(Records drawn from a dataset):
----------------------------------------

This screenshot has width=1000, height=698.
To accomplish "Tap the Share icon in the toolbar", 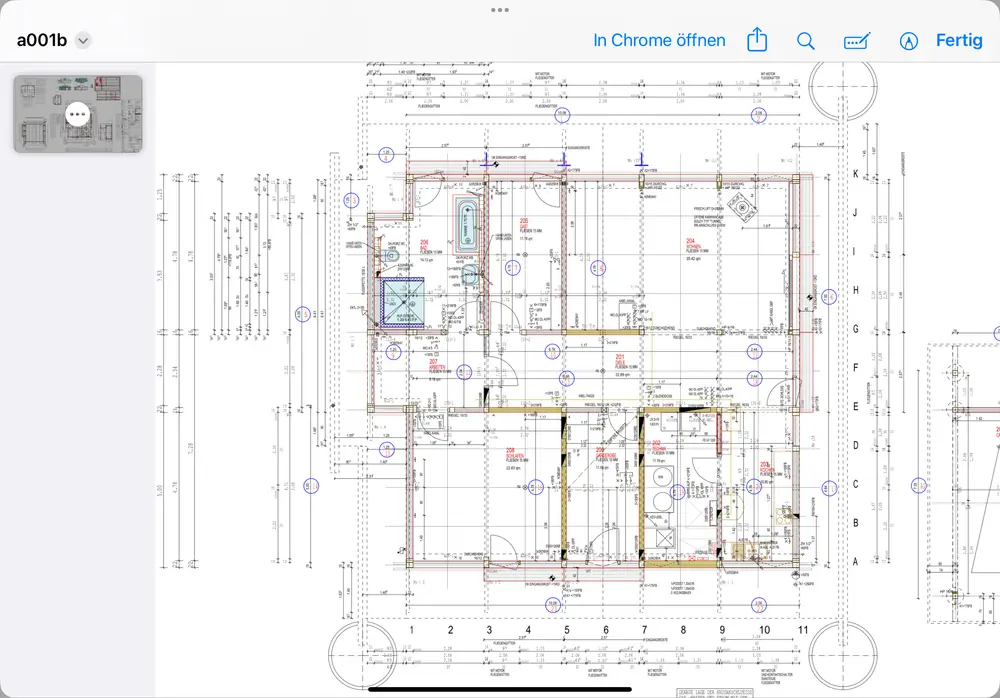I will (757, 41).
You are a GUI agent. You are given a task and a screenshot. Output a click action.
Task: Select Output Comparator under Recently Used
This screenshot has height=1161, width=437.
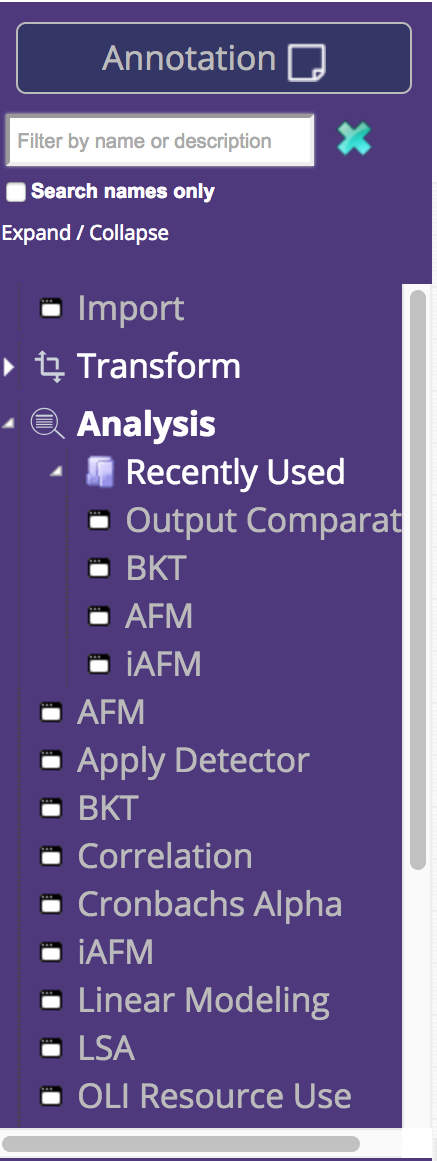(x=263, y=520)
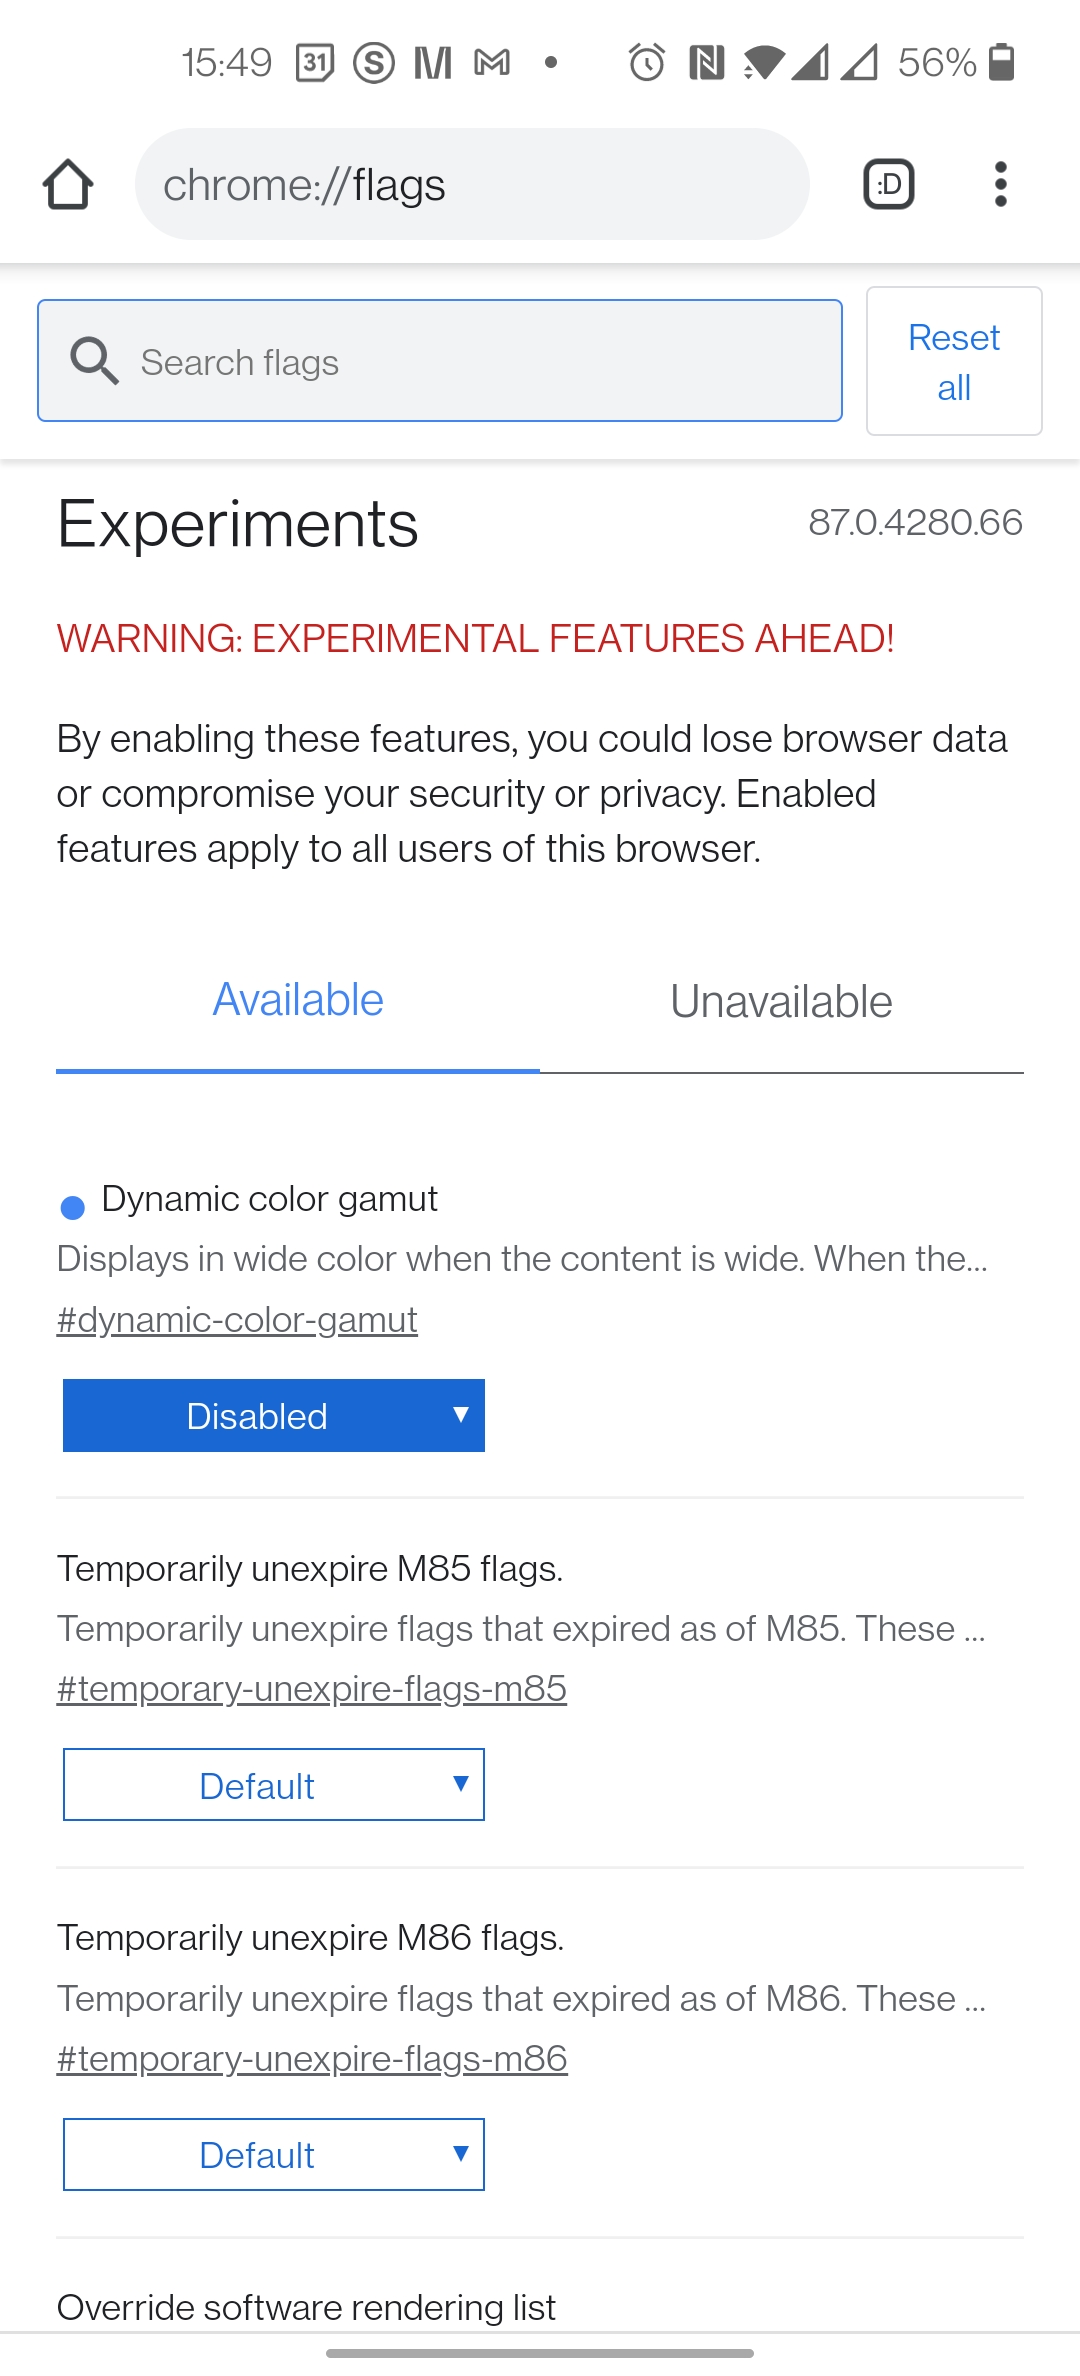Tap the battery icon in status bar
The height and width of the screenshot is (2376, 1080).
(x=1001, y=62)
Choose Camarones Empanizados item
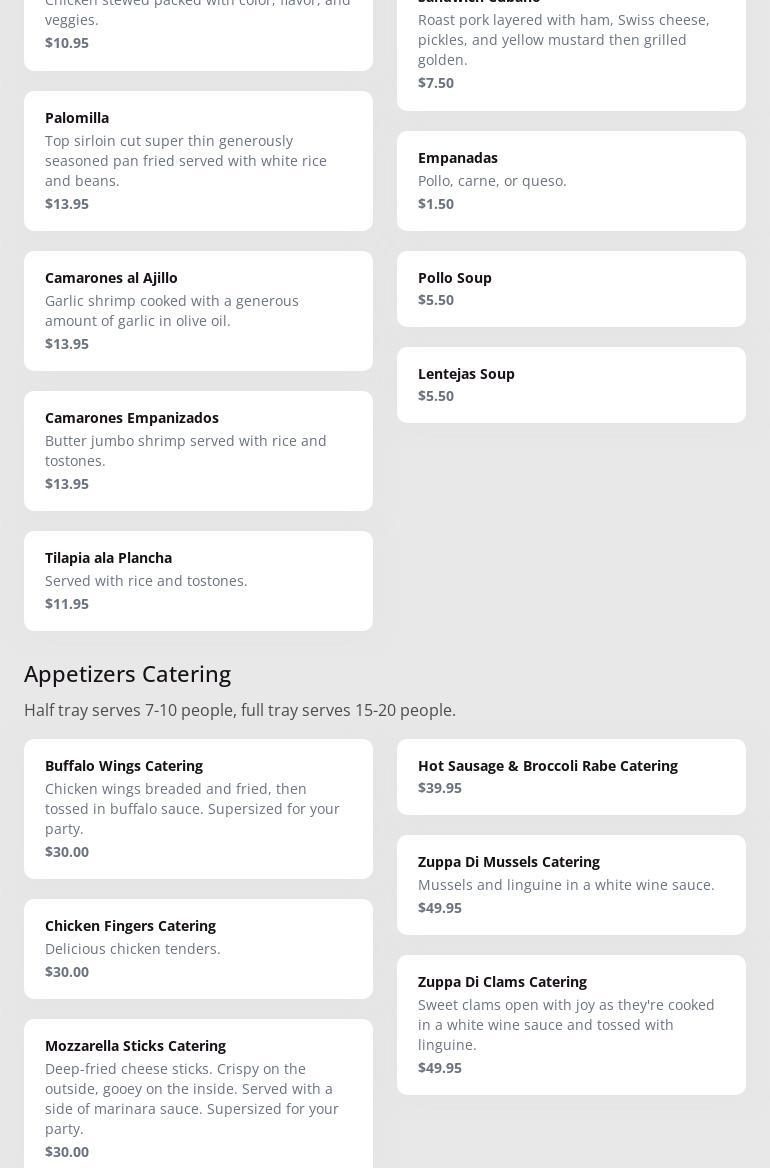This screenshot has height=1168, width=770. click(198, 450)
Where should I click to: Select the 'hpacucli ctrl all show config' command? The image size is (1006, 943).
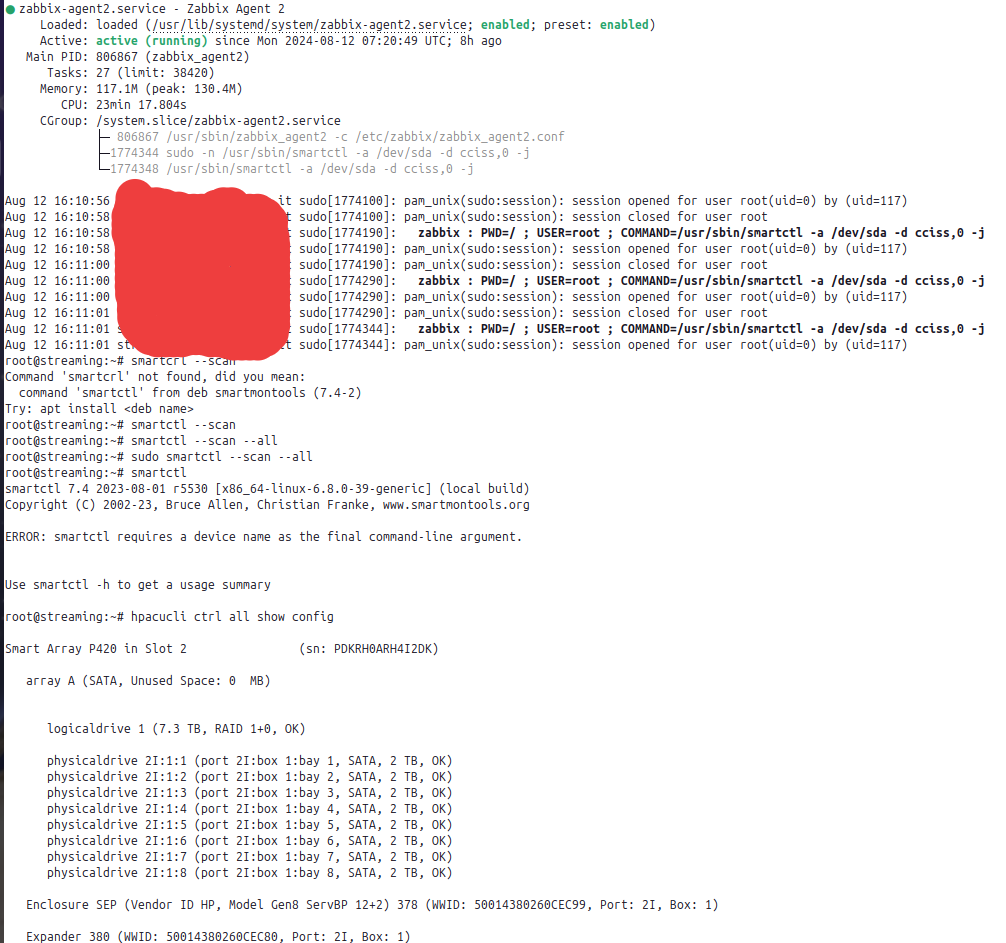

----------------------------------------

(What to do): If a line in the data above contains "Select", return that line.

(Response area):
Task: Select Output Comparator under Recently Used
Where should I click to: Select the 'hpacucli ctrl all show config' command? The image size is (1006, 943).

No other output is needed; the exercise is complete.